_WHAT IS EXPECTED:_ Write out exactly, with both ends included, the lines that run from the line containing "You are a computer-use agent." to the end of the entries. Pictures are not part of the answer.

_DATA PROVIDED:_
▼

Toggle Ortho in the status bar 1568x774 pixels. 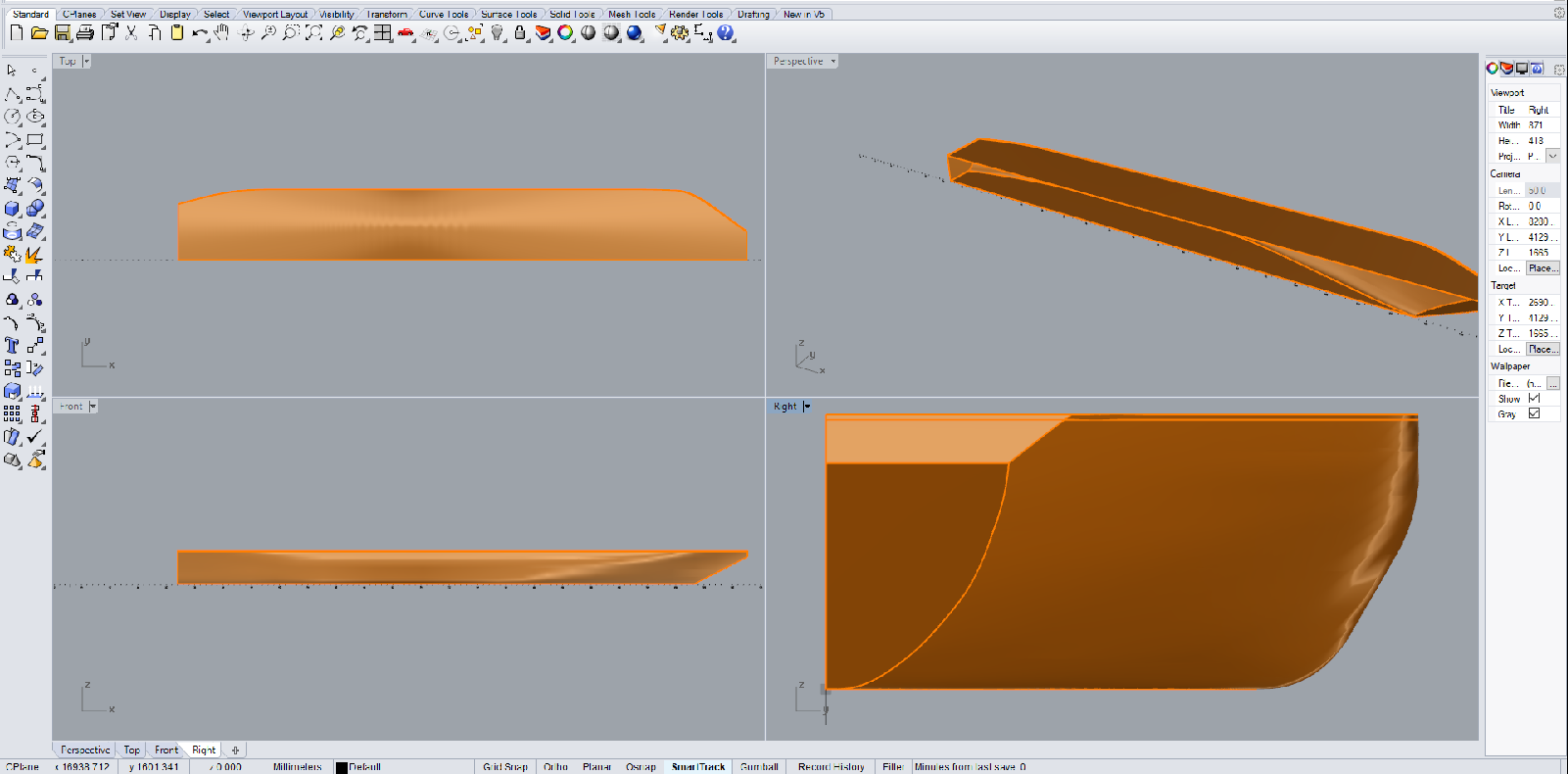pos(555,766)
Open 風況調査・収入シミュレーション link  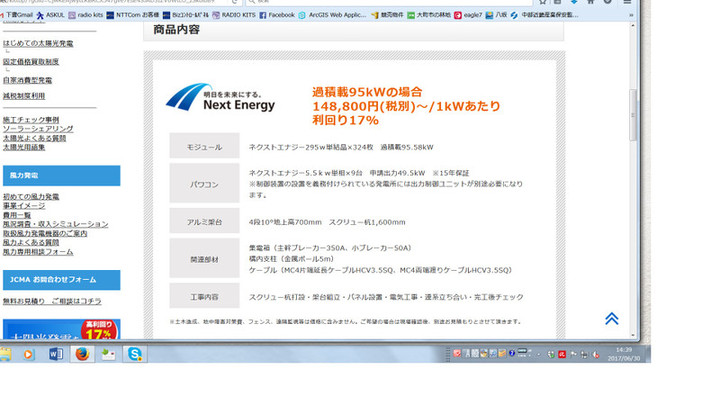pos(55,224)
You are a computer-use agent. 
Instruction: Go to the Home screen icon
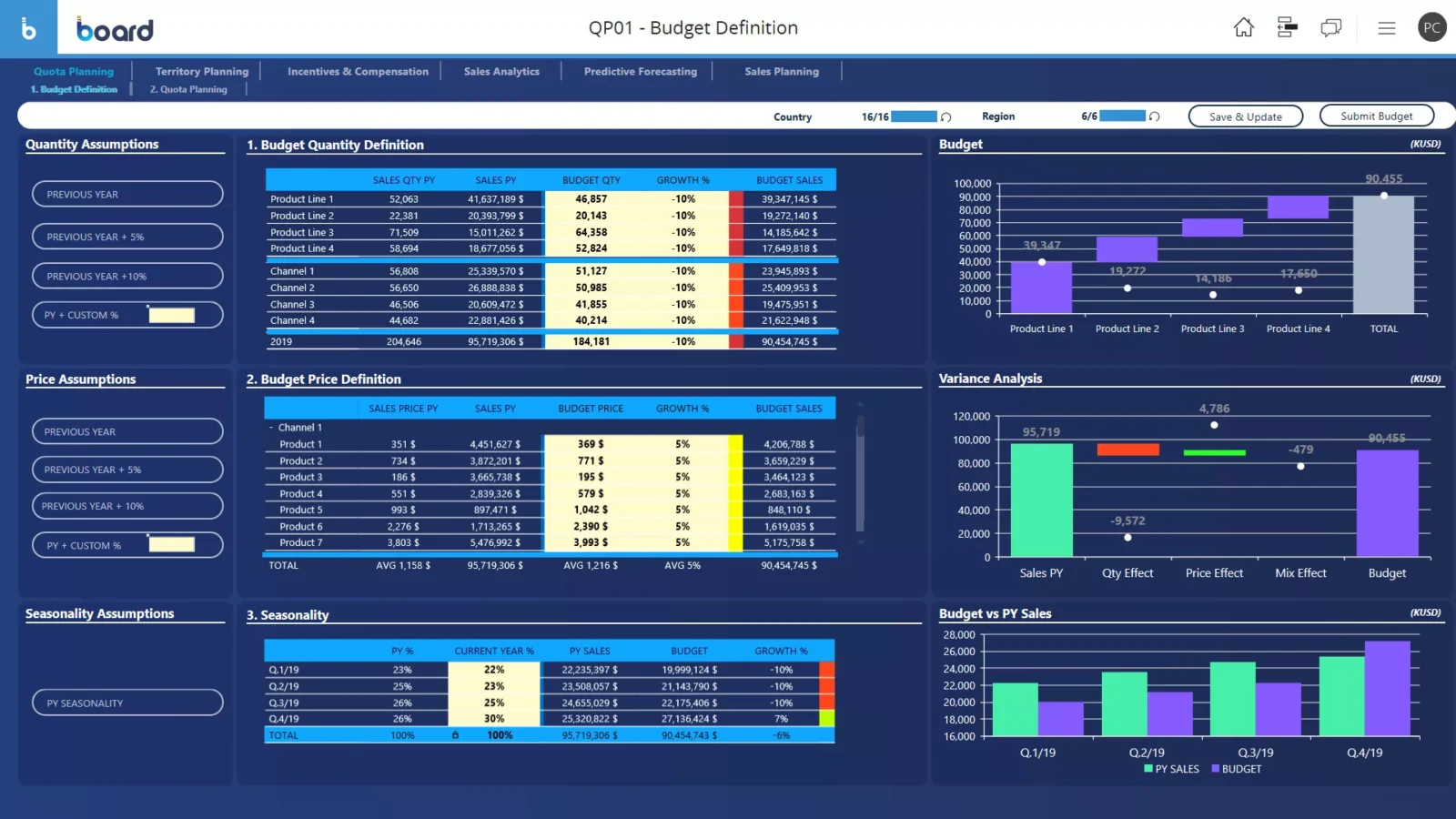tap(1243, 27)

▲

_ANSWER FOR THIS EXERCISE:_
You are a computer-use agent. 
Instruction: Go to the Home screen icon
tap(1243, 27)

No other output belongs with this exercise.